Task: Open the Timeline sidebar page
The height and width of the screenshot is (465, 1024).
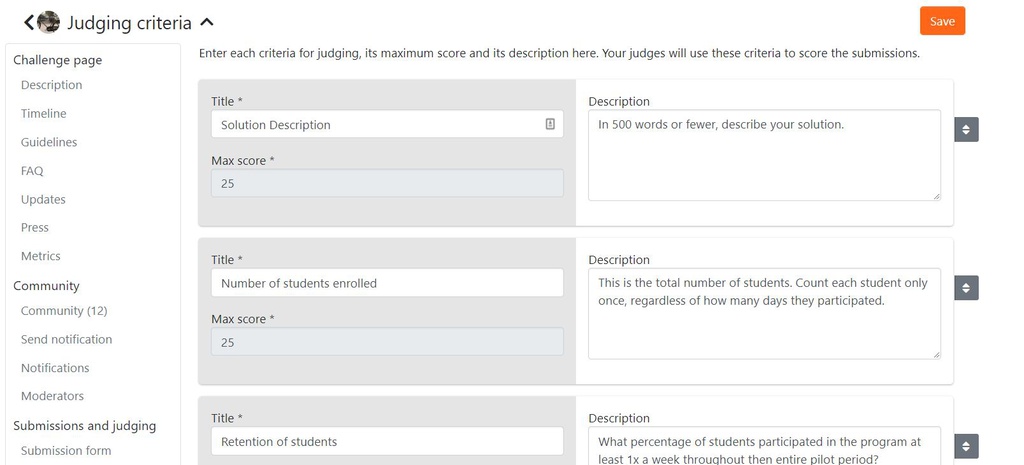Action: 44,114
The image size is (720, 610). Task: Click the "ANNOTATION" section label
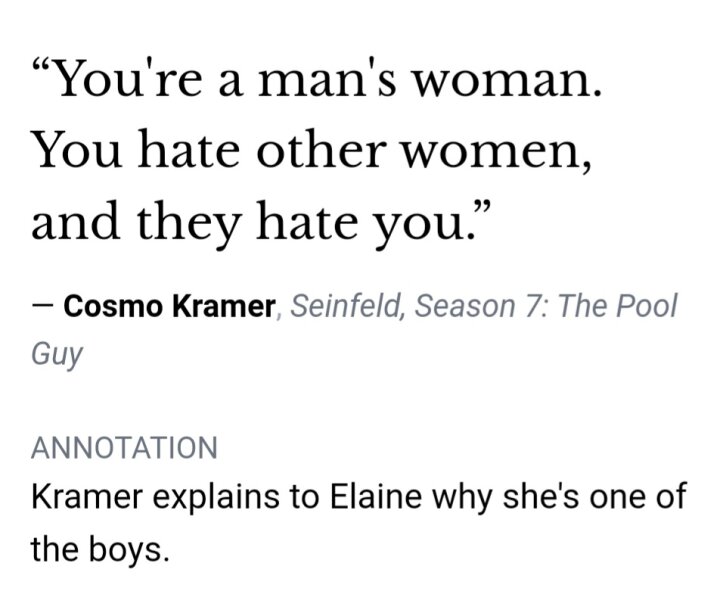[x=124, y=447]
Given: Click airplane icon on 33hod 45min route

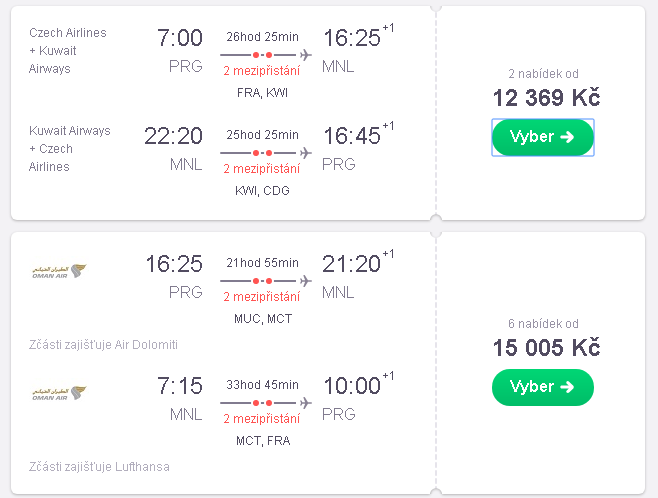Looking at the screenshot, I should (x=306, y=403).
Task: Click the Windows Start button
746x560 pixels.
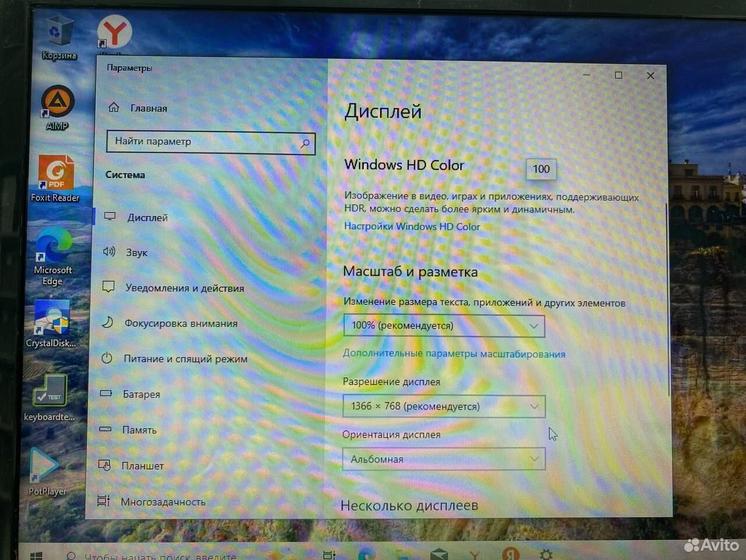Action: click(35, 553)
______
EXERCISE OBJECTIVE – In the reply, each line of the data must appear exactly as written, and no picture may appear.

WRITTEN ANSWER –
Task: Open the Timeline sidebar page
The height and width of the screenshot is (465, 1024).
Action: 44,114
The image size is (720, 610). Task: Click the "ANNOTATION" section label
[x=124, y=447]
Given: Click airplane icon on 33hod 45min route

Looking at the screenshot, I should (x=306, y=403).
Task: Click the Windows Start button
746x560 pixels.
Action: click(35, 553)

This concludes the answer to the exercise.